THE TASK: Up to and including the line that contains "Gobierno (294, 18)", return every line from the start of the data, unchanged.

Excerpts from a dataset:
__________________________________________________
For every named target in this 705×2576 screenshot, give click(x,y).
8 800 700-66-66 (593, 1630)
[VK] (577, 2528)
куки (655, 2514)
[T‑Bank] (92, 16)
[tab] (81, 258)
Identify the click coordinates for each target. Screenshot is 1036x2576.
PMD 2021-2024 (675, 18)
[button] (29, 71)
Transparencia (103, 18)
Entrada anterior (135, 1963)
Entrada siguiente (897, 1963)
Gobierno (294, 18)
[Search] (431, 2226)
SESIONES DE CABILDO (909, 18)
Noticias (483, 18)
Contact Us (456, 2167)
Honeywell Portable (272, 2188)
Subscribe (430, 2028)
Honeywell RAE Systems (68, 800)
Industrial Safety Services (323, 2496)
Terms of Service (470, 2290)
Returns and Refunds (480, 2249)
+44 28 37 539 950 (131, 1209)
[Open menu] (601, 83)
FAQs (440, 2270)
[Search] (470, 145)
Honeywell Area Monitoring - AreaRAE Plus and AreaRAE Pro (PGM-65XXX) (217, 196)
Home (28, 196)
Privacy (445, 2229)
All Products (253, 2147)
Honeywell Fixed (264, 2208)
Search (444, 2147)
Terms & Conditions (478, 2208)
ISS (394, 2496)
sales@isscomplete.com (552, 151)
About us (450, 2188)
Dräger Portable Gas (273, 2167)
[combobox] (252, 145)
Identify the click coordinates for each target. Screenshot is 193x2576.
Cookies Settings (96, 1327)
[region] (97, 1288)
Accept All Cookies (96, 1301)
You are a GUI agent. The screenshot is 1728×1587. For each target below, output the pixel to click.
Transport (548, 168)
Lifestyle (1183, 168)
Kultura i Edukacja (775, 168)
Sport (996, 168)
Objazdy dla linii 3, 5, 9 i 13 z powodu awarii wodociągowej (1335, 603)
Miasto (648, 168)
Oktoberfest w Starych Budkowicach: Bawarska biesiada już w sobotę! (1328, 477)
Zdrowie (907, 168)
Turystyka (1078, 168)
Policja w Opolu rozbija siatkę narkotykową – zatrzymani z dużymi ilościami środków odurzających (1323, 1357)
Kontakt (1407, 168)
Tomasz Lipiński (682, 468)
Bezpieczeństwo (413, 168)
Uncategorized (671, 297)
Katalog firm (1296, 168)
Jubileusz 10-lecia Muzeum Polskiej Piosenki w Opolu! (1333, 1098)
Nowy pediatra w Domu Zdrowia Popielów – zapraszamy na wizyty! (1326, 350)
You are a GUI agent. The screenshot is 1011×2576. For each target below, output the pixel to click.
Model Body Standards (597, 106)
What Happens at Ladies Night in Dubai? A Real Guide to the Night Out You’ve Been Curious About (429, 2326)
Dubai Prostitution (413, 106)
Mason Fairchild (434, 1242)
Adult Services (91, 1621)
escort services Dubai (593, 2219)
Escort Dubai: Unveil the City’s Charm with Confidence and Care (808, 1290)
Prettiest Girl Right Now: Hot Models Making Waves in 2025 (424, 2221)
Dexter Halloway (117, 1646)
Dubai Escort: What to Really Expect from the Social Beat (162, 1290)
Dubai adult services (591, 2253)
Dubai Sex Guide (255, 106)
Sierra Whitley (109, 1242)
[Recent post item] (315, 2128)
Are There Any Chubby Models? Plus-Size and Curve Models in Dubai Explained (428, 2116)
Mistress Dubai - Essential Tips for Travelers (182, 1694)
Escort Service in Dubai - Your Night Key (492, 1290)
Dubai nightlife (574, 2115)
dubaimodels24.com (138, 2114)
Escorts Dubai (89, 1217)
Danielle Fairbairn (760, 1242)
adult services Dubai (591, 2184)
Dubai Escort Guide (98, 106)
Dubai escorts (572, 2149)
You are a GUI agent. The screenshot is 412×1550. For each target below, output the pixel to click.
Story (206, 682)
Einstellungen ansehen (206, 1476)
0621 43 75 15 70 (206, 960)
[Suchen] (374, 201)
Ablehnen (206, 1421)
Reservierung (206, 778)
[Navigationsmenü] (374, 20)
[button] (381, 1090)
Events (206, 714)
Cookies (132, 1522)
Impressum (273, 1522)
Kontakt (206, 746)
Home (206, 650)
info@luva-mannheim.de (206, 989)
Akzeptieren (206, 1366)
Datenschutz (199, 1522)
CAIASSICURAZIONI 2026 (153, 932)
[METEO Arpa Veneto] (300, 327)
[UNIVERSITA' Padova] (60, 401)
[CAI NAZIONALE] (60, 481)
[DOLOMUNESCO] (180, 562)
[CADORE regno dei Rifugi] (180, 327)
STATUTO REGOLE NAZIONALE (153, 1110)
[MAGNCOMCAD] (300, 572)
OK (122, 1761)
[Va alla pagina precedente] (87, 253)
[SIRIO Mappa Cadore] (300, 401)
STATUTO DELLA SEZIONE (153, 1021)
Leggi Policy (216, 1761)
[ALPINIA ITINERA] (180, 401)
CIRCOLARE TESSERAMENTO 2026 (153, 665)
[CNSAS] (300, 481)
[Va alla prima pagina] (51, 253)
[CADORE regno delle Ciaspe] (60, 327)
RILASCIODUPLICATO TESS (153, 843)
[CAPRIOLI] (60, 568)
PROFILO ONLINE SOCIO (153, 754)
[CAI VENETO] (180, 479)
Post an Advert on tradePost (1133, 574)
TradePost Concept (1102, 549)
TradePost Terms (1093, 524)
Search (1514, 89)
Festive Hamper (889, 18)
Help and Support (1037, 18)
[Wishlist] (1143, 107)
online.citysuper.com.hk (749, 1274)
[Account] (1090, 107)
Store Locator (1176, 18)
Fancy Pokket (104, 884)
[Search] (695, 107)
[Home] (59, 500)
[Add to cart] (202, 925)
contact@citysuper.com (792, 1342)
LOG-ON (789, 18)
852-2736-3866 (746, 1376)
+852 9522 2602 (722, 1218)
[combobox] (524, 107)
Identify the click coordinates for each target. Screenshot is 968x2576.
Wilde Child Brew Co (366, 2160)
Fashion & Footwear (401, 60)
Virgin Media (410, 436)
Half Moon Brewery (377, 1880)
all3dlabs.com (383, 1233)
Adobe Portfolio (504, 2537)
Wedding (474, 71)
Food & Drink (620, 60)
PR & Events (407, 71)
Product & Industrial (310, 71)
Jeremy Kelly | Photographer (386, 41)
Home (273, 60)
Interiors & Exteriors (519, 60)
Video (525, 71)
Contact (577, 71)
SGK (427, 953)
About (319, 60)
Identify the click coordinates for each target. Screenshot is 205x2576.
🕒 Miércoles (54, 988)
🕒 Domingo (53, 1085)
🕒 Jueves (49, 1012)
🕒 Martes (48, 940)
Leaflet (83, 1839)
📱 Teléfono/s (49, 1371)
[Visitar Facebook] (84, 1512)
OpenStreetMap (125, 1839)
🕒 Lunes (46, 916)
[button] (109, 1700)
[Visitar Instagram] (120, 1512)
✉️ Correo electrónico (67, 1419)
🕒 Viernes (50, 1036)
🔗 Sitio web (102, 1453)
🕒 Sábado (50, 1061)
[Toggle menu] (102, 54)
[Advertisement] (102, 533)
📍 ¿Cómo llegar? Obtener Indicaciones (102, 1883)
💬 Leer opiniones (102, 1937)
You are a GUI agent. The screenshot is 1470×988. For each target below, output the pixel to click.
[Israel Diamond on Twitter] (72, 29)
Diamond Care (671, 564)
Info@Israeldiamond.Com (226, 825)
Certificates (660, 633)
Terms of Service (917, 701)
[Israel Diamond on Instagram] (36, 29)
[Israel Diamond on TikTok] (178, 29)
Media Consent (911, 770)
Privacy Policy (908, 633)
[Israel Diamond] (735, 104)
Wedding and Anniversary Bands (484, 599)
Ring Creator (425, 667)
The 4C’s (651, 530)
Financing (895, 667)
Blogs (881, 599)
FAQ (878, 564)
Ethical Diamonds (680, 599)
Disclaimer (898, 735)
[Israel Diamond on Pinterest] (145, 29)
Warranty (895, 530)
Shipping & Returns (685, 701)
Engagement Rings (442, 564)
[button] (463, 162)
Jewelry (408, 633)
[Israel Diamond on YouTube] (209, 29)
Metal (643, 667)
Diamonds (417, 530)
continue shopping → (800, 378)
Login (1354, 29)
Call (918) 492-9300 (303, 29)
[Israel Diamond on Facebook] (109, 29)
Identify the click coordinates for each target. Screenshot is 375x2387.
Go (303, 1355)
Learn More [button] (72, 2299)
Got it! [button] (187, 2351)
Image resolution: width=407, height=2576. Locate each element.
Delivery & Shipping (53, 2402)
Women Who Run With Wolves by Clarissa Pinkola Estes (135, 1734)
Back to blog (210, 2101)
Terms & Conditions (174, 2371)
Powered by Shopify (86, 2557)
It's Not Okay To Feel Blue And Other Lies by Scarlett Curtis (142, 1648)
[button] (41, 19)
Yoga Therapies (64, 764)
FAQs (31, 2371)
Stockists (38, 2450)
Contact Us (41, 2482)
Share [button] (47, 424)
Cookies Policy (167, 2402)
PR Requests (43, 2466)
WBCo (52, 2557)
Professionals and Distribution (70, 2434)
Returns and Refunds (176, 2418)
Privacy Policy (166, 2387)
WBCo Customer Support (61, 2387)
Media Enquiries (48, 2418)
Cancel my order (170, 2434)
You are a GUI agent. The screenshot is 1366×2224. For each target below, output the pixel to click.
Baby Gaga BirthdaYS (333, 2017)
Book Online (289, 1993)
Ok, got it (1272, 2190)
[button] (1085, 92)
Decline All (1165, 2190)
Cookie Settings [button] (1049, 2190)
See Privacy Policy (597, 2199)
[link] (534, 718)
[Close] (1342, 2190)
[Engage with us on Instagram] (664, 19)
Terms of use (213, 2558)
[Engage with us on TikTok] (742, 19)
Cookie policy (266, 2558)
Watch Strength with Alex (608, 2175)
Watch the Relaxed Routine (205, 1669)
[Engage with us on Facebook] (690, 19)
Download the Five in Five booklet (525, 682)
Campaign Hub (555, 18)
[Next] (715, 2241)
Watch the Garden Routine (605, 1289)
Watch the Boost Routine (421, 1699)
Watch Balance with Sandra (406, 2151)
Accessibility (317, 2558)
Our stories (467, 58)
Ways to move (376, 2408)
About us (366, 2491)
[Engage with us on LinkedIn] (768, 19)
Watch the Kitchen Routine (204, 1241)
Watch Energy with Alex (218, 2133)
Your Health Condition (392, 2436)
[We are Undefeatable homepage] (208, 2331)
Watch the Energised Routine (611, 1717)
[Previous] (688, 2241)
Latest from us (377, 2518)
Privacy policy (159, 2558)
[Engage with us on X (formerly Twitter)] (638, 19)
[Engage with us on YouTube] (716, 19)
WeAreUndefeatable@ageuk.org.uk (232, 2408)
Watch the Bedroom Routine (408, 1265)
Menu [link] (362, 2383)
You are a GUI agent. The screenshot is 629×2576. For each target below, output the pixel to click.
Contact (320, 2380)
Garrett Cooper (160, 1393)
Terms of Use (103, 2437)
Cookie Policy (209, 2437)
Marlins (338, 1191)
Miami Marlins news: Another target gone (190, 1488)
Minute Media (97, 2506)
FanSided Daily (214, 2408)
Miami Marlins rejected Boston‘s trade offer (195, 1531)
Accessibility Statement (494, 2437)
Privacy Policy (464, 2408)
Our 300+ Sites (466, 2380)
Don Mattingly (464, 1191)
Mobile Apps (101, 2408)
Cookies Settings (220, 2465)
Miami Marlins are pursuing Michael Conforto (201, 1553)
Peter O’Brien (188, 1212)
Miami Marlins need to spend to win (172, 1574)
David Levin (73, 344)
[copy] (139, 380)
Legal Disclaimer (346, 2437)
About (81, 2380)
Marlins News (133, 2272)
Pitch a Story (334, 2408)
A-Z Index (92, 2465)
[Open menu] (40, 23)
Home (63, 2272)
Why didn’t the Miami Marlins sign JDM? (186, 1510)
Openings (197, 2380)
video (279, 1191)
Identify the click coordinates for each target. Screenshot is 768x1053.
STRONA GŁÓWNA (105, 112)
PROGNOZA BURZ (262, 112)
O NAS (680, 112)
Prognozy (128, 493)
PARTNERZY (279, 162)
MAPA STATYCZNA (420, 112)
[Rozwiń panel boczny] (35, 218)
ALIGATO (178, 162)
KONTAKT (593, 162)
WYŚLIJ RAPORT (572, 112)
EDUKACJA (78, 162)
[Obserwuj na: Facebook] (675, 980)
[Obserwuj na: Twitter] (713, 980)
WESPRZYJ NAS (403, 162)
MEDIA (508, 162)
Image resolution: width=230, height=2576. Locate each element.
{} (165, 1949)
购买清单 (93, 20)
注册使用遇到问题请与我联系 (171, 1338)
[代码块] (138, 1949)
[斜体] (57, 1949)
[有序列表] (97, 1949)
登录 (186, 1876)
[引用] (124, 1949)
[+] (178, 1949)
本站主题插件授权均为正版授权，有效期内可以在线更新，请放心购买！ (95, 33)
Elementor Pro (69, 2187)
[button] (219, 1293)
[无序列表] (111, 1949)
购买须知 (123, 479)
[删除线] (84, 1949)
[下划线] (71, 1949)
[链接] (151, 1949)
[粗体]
__________________________________________________
THE ANSWER:
For every named target in this 705×2576 screenshot, give click(x,y).
8 800 700-66-66 (593, 1630)
[VK] (577, 2528)
куки (655, 2514)
[T‑Bank] (92, 16)
[tab] (81, 258)
Identify the click coordinates for each target. Screenshot is 1036x2576.
PMD 2021-2024 (675, 18)
[button] (29, 71)
Transparencia (103, 18)
Entrada anterior (135, 1963)
Entrada siguiente (897, 1963)
Gobierno (294, 18)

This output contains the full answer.